Source: Radio New Zealand
Te Whare Wānanga o Awanuiārangi project lead Dr Mawera Karetai. Supplied/Te Whare Wānanga o Awanuiārangi
Te Whare Wānanga o Awanuiārangi has been awarded nearly $300,000 in research funding from the Centre of Research Excellence Coastal People: Southern Skies to give rangatahi a hands-on education about climate change.
Project lead Dr Mawera Karetai (Kai Tahu, Kāti Mamoe, Waitaha) told RNZ kids needed education to understand what the future impacts of climate change would look like and as a way to alleviate climate anxiety.

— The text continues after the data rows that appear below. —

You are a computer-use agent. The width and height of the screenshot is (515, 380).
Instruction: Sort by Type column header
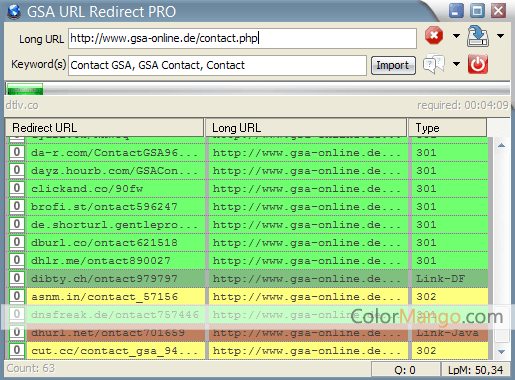click(447, 128)
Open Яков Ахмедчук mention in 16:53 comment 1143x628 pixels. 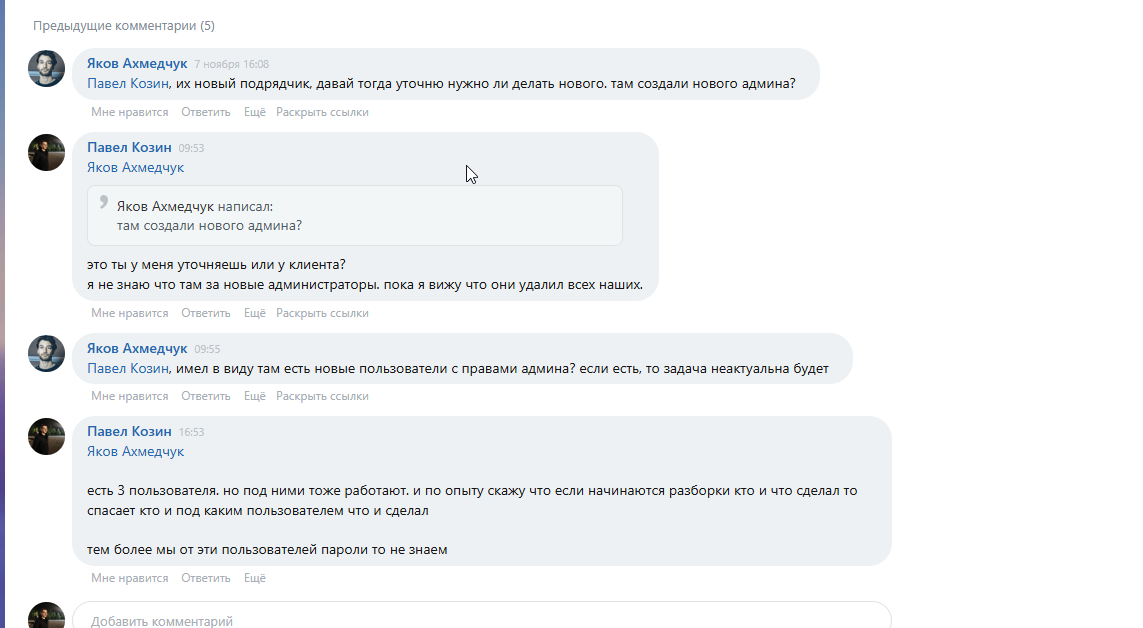(x=136, y=452)
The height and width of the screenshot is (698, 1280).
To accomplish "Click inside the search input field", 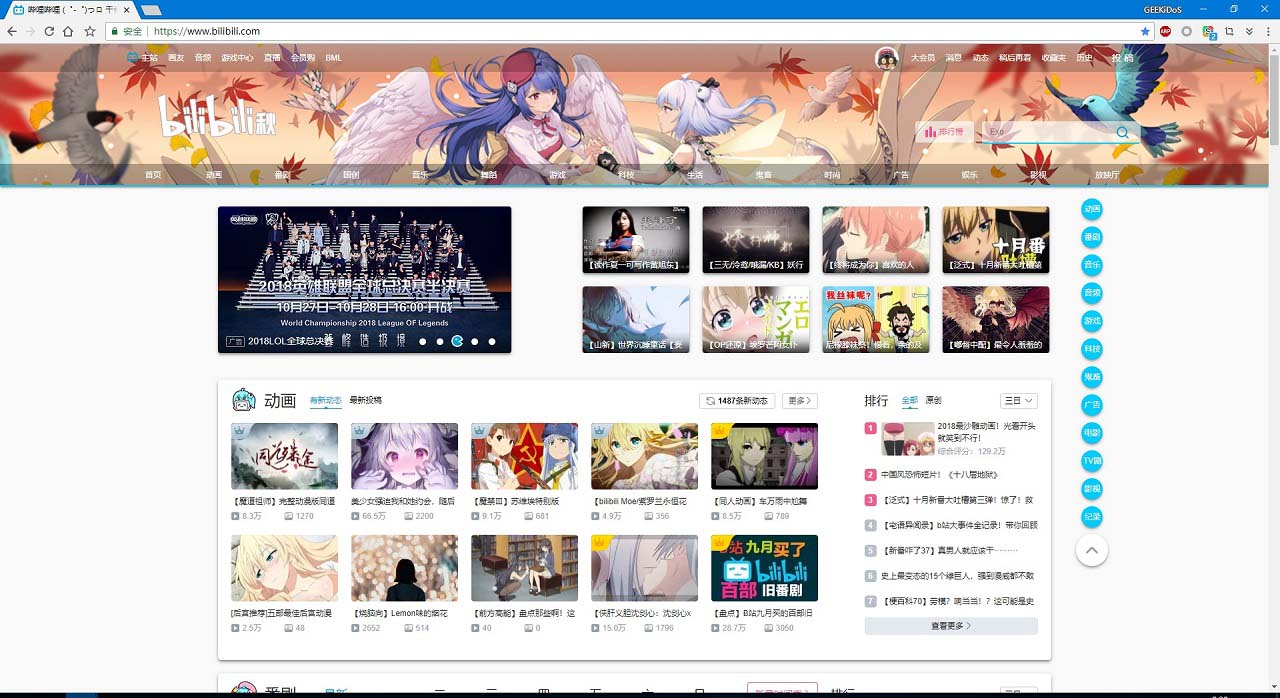I will [1050, 131].
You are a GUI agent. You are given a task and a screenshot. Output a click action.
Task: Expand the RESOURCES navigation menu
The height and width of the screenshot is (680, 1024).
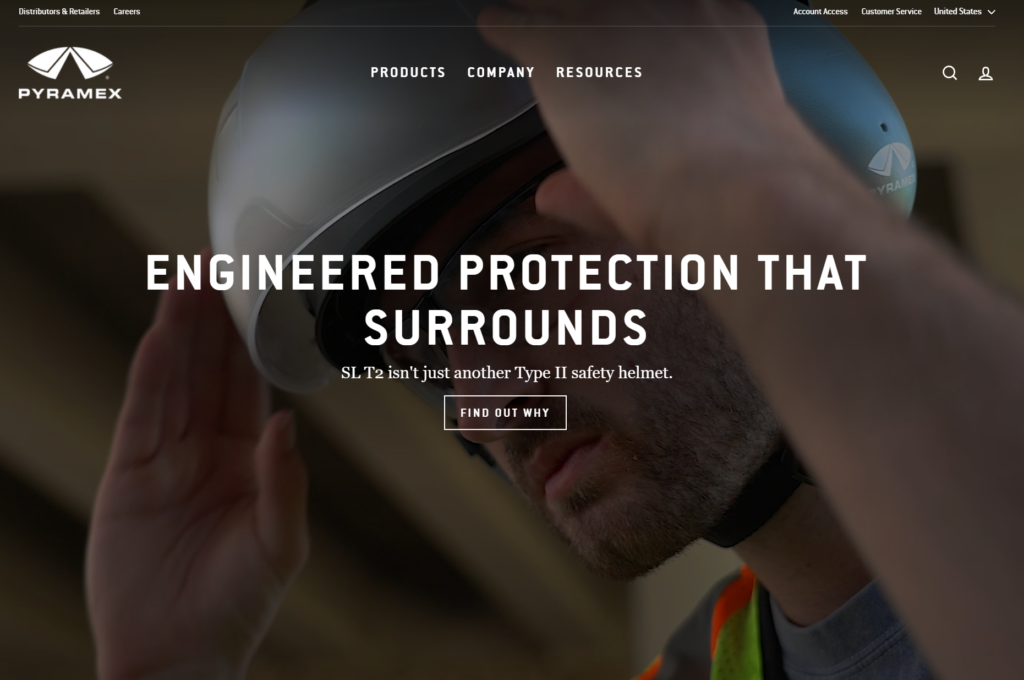[600, 73]
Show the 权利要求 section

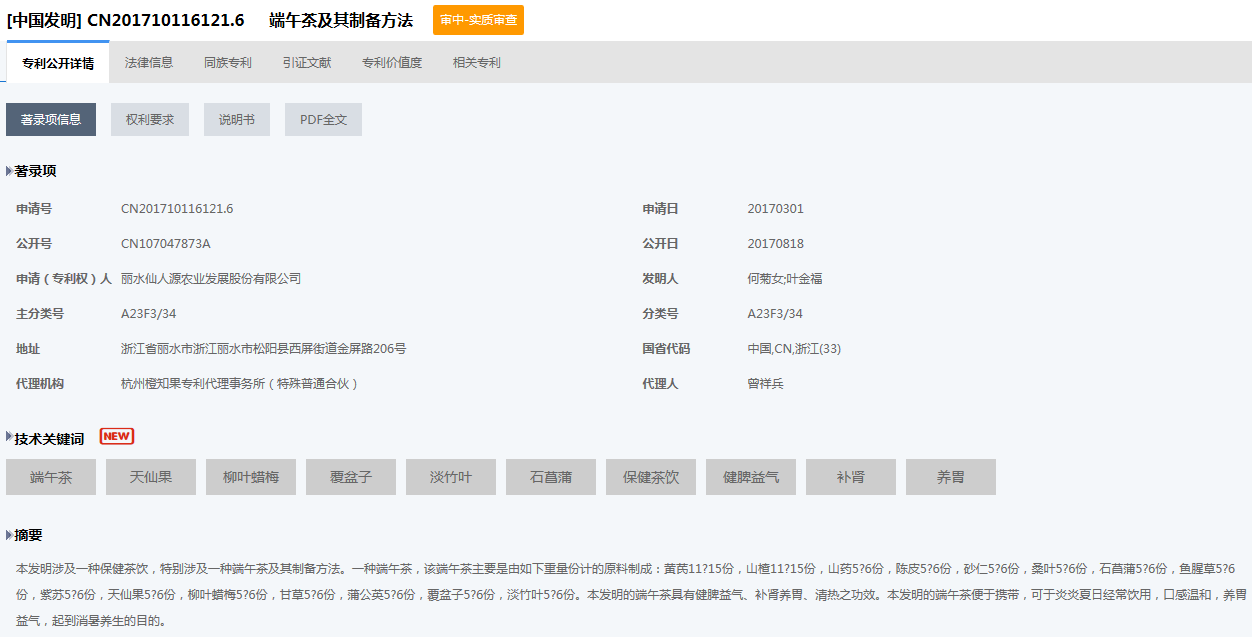pos(150,120)
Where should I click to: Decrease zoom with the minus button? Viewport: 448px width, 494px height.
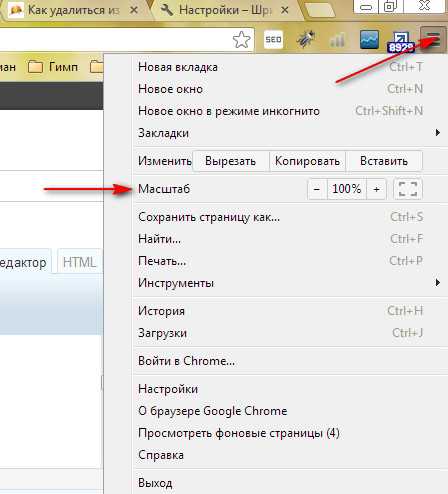click(x=317, y=189)
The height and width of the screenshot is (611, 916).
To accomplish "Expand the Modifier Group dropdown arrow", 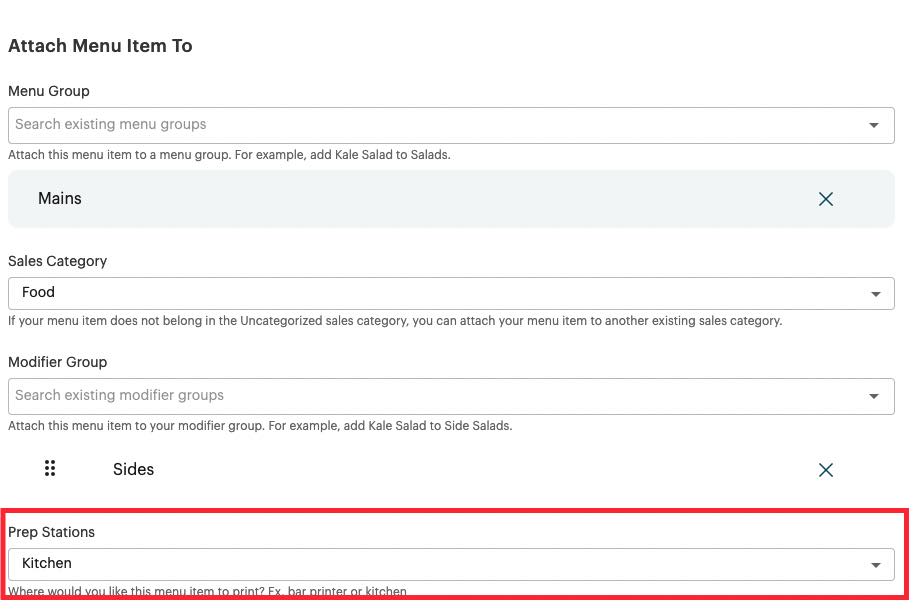I will (x=873, y=396).
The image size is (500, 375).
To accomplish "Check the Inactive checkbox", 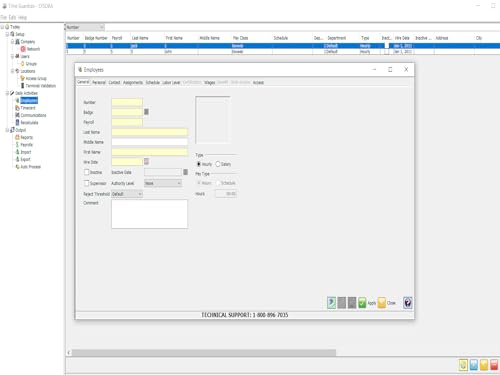I will point(87,172).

“Especially here in the Eastern Bay of Plenty, when it starts to rain, our kids will look out the window from their school and wonder if they’re going to get home, wonder if their parents are going to get home, wonder how bad the flooding is going to be and are there going to be any slips, and all of these stresses that happen in their life.
“We came up with this really cool education package that teaches our kids to understand what’s actually happening in the climate.”
The funding will enable researchers to create and distribute hands-on ‘Earth Science kete’ to schools.
“We’ve already run this as a pilot programme and the kids loved it, but so did the adults,” she said. “The adults became kids too.”
Karetai said each kete would come with different resources and tools for the kids to run experiments, including ice-melting experiments to explore sea-level rise, laser tools for observing land movement, emergency preparedness planning and food resilience kits that support local growing
One set of resources are earthquake-shake tables, which can run scenarios simulating earthquakes, while the kids build structures on the table to see how they hold up, she said.
“We’re helping the kids to understand truly what a long and strong earthquake actually looked like, then we talk about what’s the appropriate response to that. When should you worry and what should you do?”
Kids also get the chance to begin putting together their own Civil Defence family emergency plans, which they then pass on to their families to continue together, she said.
“Even here in Whakatāne, we had a tsunami evacuation just a few years ago, but if I ask parents where their school evacuates the kids to, they often can’t tell me. I’m quite alarmed by that, because if the parents don’t know, the kids also don’t know and that uncertainty leads to a little bit of anxiety.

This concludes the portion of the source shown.